L'ordre social va progressivement émerger de cette recherche par chacun de sa place sociale. En respectant certaines règles du jeu mises en place par le système culturel et les institutions, chacun peut jouer son rôle et tirer parti de ses atouts personnels et de ses préférences.

C

Les effets pervers

L'agrégation des comportements individuels peut créer des phénomènes sociaux non attendus, souvent indésirables.
Par exemple, l'investissement scolaire accru de nombreux ménages entraîne l'élévation du seuil requis pour la réussite sociale.

Le sociologue cherche à expliquer comment le groupe crée des règles propres.

Exemple

Une file d'attente établira ainsi une règle du jeu par rapport aux nouveaux arrivants. Le groupe créé sa règle.
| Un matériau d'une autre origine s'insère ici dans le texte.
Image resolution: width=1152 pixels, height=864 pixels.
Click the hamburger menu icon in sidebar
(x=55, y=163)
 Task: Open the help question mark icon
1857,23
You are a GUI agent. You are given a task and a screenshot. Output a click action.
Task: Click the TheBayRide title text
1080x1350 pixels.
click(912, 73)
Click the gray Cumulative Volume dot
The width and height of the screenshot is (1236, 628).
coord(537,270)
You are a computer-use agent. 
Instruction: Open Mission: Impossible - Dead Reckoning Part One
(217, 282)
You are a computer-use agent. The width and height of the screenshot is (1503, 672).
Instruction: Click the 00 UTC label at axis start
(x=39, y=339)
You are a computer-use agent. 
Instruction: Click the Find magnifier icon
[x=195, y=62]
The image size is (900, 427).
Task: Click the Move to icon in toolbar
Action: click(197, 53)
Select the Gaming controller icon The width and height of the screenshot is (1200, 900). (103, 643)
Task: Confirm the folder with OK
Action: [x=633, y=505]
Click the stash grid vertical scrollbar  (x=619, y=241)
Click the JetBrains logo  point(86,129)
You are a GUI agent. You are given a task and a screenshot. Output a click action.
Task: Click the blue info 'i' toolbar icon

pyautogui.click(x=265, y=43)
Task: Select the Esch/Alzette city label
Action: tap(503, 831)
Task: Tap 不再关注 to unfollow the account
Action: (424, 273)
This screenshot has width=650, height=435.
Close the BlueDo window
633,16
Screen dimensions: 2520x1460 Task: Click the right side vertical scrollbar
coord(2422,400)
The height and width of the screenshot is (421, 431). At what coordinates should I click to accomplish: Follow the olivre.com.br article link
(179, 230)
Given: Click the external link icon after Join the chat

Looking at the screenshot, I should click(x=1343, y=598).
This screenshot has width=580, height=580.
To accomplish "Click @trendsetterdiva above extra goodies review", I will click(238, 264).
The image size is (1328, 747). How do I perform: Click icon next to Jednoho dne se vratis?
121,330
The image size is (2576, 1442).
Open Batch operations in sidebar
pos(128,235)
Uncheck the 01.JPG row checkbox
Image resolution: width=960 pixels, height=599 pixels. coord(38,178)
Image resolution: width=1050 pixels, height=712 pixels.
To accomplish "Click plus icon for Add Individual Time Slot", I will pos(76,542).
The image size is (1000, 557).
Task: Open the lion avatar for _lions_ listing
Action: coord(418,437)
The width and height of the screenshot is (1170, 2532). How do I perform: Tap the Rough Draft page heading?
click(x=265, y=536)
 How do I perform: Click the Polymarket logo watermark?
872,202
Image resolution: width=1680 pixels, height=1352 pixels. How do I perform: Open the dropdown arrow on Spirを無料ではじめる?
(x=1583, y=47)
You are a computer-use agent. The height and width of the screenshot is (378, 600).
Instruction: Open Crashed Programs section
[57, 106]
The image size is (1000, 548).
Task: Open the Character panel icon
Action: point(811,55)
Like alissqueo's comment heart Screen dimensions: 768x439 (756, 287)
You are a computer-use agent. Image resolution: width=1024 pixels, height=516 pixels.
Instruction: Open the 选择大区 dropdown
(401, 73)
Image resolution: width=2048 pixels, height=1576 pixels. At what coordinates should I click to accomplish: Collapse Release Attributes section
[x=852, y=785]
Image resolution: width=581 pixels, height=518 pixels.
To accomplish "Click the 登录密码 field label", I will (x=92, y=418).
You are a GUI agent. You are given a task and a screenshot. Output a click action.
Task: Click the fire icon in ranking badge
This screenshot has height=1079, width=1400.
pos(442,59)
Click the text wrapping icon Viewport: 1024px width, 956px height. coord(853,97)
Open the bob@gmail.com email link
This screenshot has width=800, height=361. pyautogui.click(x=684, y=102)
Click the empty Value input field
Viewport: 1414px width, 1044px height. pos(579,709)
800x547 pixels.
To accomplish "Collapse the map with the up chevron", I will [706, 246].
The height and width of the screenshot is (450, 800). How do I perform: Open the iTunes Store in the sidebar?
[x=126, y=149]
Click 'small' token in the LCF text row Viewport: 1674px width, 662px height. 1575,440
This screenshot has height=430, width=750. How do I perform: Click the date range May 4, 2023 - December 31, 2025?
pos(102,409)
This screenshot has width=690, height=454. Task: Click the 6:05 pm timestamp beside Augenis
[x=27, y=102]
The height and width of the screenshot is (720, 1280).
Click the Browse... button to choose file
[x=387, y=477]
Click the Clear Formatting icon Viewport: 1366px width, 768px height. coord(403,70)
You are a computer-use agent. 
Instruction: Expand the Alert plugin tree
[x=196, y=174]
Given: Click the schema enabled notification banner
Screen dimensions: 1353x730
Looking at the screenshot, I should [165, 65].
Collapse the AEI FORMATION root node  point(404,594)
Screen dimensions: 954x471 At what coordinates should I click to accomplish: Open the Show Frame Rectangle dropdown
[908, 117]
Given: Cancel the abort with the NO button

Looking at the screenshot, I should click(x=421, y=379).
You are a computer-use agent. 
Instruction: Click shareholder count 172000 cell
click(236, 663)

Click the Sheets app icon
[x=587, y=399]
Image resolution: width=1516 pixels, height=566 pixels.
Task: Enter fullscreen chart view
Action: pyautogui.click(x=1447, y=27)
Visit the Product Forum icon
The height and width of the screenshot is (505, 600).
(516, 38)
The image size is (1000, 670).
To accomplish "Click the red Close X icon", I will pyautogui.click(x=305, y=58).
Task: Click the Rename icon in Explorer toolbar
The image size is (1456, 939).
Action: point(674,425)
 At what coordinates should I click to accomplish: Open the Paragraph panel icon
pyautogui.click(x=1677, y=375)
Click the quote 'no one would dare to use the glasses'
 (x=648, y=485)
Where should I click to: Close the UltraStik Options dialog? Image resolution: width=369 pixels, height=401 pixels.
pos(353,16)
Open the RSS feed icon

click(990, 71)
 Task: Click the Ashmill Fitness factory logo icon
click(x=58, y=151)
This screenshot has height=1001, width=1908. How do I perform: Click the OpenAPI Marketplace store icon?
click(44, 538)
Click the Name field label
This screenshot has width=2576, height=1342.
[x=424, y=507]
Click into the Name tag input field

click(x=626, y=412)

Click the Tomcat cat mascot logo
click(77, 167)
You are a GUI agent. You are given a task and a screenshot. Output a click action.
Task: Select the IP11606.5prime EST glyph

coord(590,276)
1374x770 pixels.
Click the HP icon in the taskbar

Il y aura ainsi des effets d'amplification, des effets pervers lorsque la recherche par chacun de son intérêt propre ira à l'encontre du but recherché.

V

Une sociologie de la domination par Bourdieu

A

Bourdieu s'inspire de la pensée de Marx

Bourdieu accorde une grande importance aux situations hiérarchiques et aux positions de pouvoir dans la société. Il montre par exemple comment les classes sociales transmettent leurs valeurs culturelles et notamment comment la bourgeoisie se reproduit au moyen de l’enseignement. Puis, il s’oriente vers l’examen des clivages sociaux au travers de comportements spécifiques, qu’il appelle habitus.

Définition : Habitus

L'habitus désigne l’ensemble des dispositions durables plus ou moins conscientes, acquises au sein du milieu social d’origine et qui guident les perceptions, les opinions et les actions des individus.

B

Bourdieu s’efforce de concilier le point de vue objectiviste et l'orientation subjectiviste

1

Point de vue objectiviste

De ce point de vue, il considère que les faits sociaux sont extérieurs aux individus. Lorsqu'il étudie la répartition des étudiants dans l'enseignement supérieur, Bourdieu s'appuie sur des données quantitatives pour montrer que les étudiants des catégories sociales défavorisées, moins dotées en capital social, économique et culturel s'orientent plutôt vers les filières les moins valorisées de l'Université.

2

Point de vue subjectiviste

De ce point de vue, les phénomènes sociaux sont examinés à partir de la signification que les individus donnent à leurs actions. Ainsi, les étudiants peuvent vivre leurs études comme un véritable accomplissement personnel, une "vocation".